A surprising number of "dark mode" implementations are just inverted colors slapped on top of a light-mode design — and it shows, usually as eye strain, poor contrast, or colors that suddenly look wrong.
Don't use pure black
Pure black (#000000) against pure white text creates harsh, high contrast that can actually cause more eye strain than a well-designed light mode, especially on OLED screens where the contrast is extremely stark. A dark gray or deep, desaturated navy as the base background is more comfortable for extended reading.
Desaturate your accent colors
Vivid, highly saturated colors that look great on a white background often appear to vibrate or glow uncomfortably against a dark background. Accent colors typically need to be shifted lighter and less saturated for dark mode specifically — reusing your exact light-mode palette rarely works well.
Elevation needs a new signal
In light mode, shadows communicate which elements are "raised" above others.
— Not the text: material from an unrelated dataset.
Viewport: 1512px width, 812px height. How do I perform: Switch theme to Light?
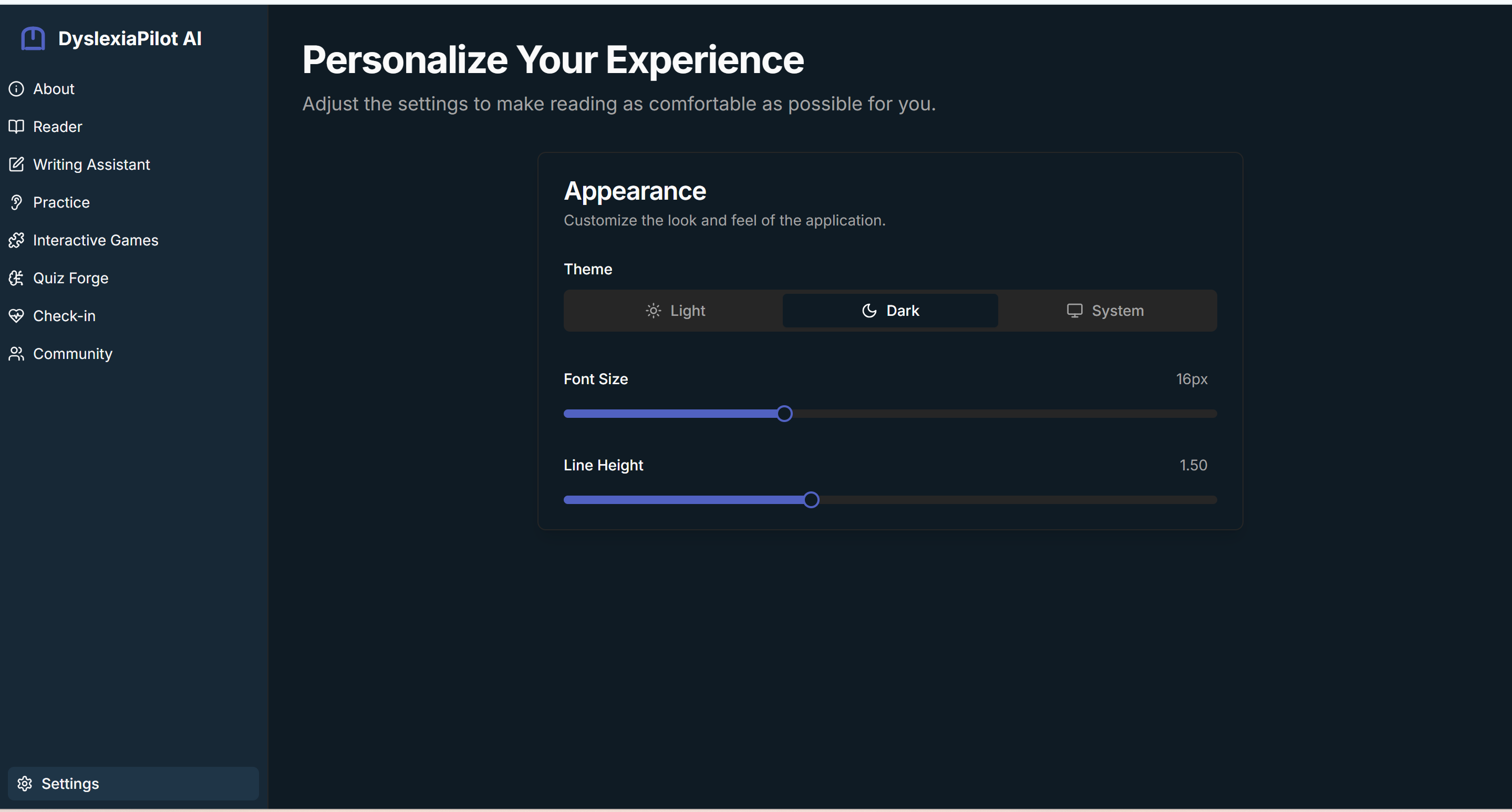point(675,311)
Shadows are far less visible against a dark background, so dark-mode designs typically use subtly lighter surface colors to indicate elevation instead — a card sitting one level "above" the background gets a slightly lighter shade, not a shadow.
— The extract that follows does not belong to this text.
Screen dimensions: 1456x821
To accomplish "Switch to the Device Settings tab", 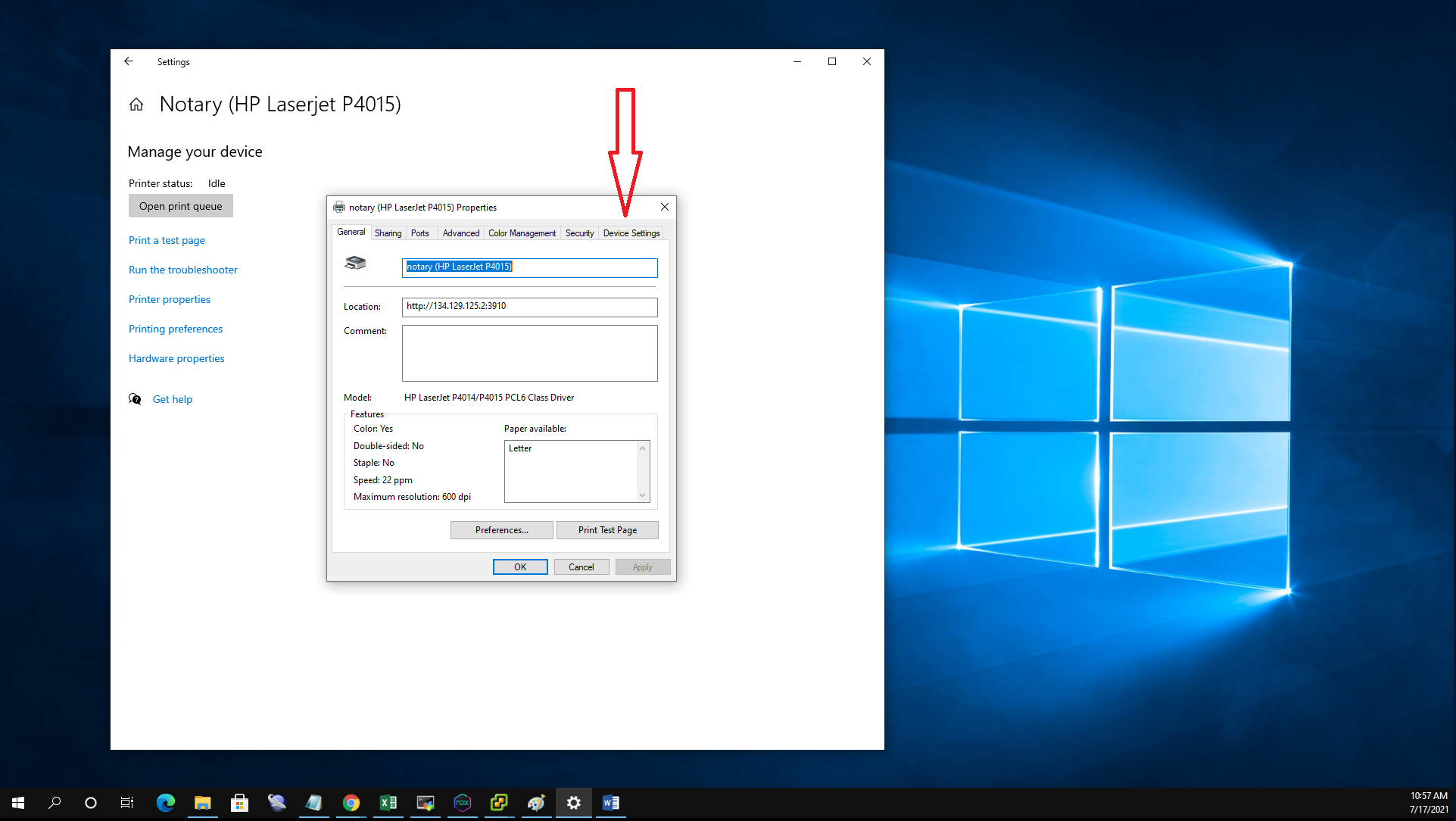I will (x=631, y=233).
Images and icons often need their own treatment
A white-background screenshot or a dark-colored icon designed for light mode can look jarring or broken when the surrounding UI switches to dark. Icons often need a dedicated dark-mode variant, and photography sometimes needs a subtle overlay or border to sit comfortably against a dark background.
Test contrast in both modes independently
A text/background pairing that passes accessibility contrast requirements in light mode doesn't automatically pass in dark mode — the calculation is different because the underlying colors are different. Both modes need to be checked against contrast guidelines on their own, not assumed to inherit correctness from each other.
Respect the system preference — and give an override
Defaulting to the user's operating system preference is the right starting point, but many users still want to override it for a specific app regardless of their system-wide setting. A simple, discoverable toggle costs little and avoids fighting user preference.
The takeaway
Dark mode done well is a genuine redesign of color, elevation, and contrast — not a filter applied over the light-mode design. Treat it as its own design pass, and check accessibility contrast in both modes independently.